LIST OF TASKS:
**A.** Render the following sentence from the forum thread about the Petco rabbit adoption event into German: "I'm usually nervous about social events like this and stuff, but I am completely confident!"
**B.** Write the next part of the forum thread about the Petco rabbit adoption event, beginning after its final line.

SUPPLIED TEXT:
:::

# Petco Rabbit Adoption Event!



## Yield (Feb 7, 2011)

[align=center]So today, after taking Sabriel to the vet, we went into Petco (in Ann Arbor on Washtenaw Ave.).. of course I love to show off my babies, so I carried Sabriel in. I saw the groomers eyeing me so I went to go see them and they told me about an adoption event on the 13th to promote specifically rabbit adoption! 

I am going to bring Silas in and provide information on rabbit care =]

*I was thinking- what if I passed out papers with RO's link on it?*

I emailed Brian from Great Lakes Rabbit Sanctuary about them bringing in adoptable rabbits and/or bringing in pamphlets and stuff and such as well. =]

This was completely fate!

This is so exciting, I love telling people everything I know about rabbits- so much so that I am not nervous AT ALL! I'm usually nervous about social events like this and stuff, but I am completely confident!


----------



## slavetoabunny (Feb 7, 2011)

I'm glad you're going! Gainesville Rabbit Rescue will be at the Petco event on both February 12th and 13th in Daytona Beach. I hope we get lots of rabbit lovers show up.


----------



## Nancy McClelland (Feb 7, 2011)

:::

DATA ROWS:
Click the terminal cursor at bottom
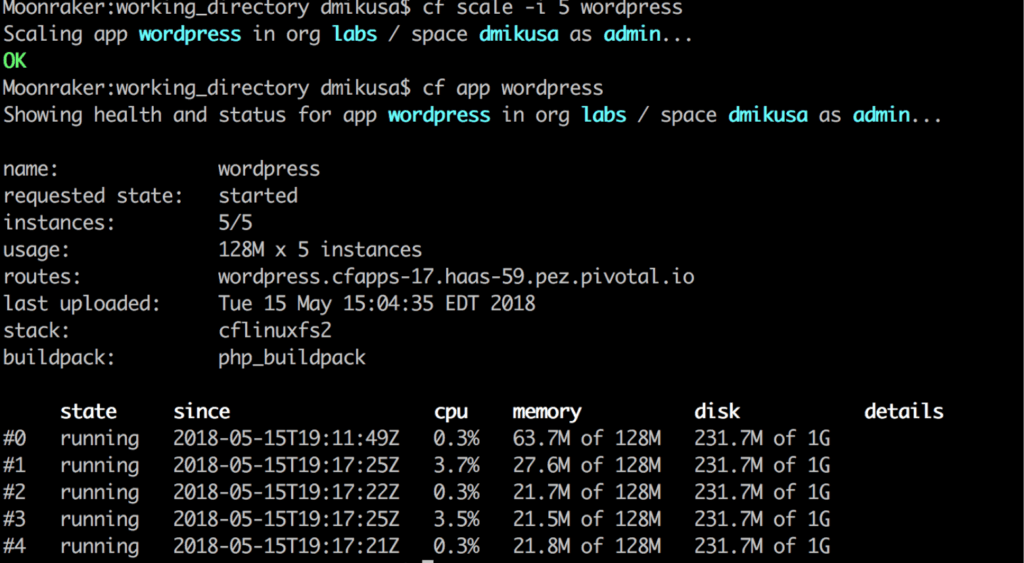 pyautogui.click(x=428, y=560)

:::

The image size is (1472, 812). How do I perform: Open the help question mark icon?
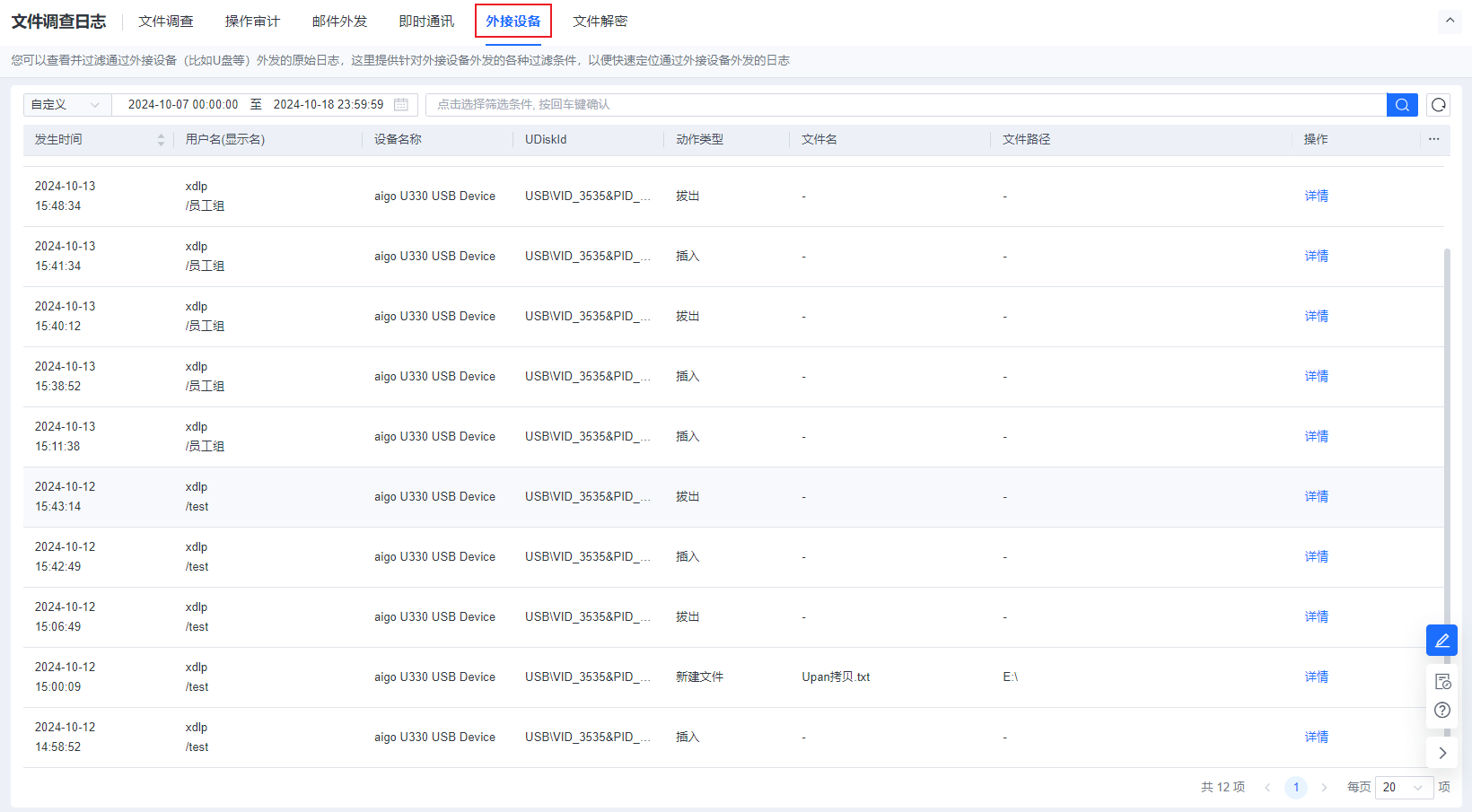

:::

ANSWERS BELOW:
**A.** Normalerweise bin ich bei solchen gesellschaftlichen Veranstaltungen und so nervös, aber ich bin völlig zuversichtlich!

**B.**
:clapping::yahoo:arty0002::thumbup:agree:wiggle


----------



## Yield (Feb 7, 2011)

slavetoabunny wrote:


> I'm glad you're going! Gainesville Rabbit Rescue will be at the Petco event on both February 12th and 13th in Daytona Beach. I hope we get lots of rabbit lovers show up.



[align=center]Oh so it's really a state-wide thing =]! Awesome!
Me too! =]


----------



## Yield (Feb 7, 2011)

Nancy McClelland wrote:


> :clapping::yahoo:arty0002::thumbup:agree:wiggle



:biggrin::biggrin::biggrin:


----------



## slavetoabunny (Feb 7, 2011)

I hope that all rabbit families can take their rabbits to their local Petco. This is a national event!


----------



## AzWabbit (Feb 8, 2011)

I saw a notice for this yesterday when I went to Petco to buy my baby some supplies so I will probably go down on the weekend they are having it 12-13th and check it out ^^


----------



## Yield (Feb 8, 2011)

AzWabbit wrote:


> I saw a notice for this yesterday when I went to Petco to buy my baby some supplies so I will probably go down on the weekend they are having it 12-13th and check it out ^^




Coolio 8D!!


----------



## JadeIcing (Feb 8, 2011)

We are having one this weekend(Saturday and Sunday) at my Petco(We are there all the time and they KNOW us when we walk in.)


----------



## nochoramet (Feb 9, 2011)

I can't figure out if my closest Petco is having this! We're still going to go anyways just to see because it would be interesting. And Petco is always fun to look around in anyways


----------



## slavetoabunny (Feb 9, 2011)

*nochoramet wrote: *


> I can't figure out if my closest Petco is having this! We're still going to go anyways just to see because it would be interesting. And Petco is always fun to look around in anyways


You could always just give them a call and ask. I know it's a national event and I would imagine that all Petco's are participating.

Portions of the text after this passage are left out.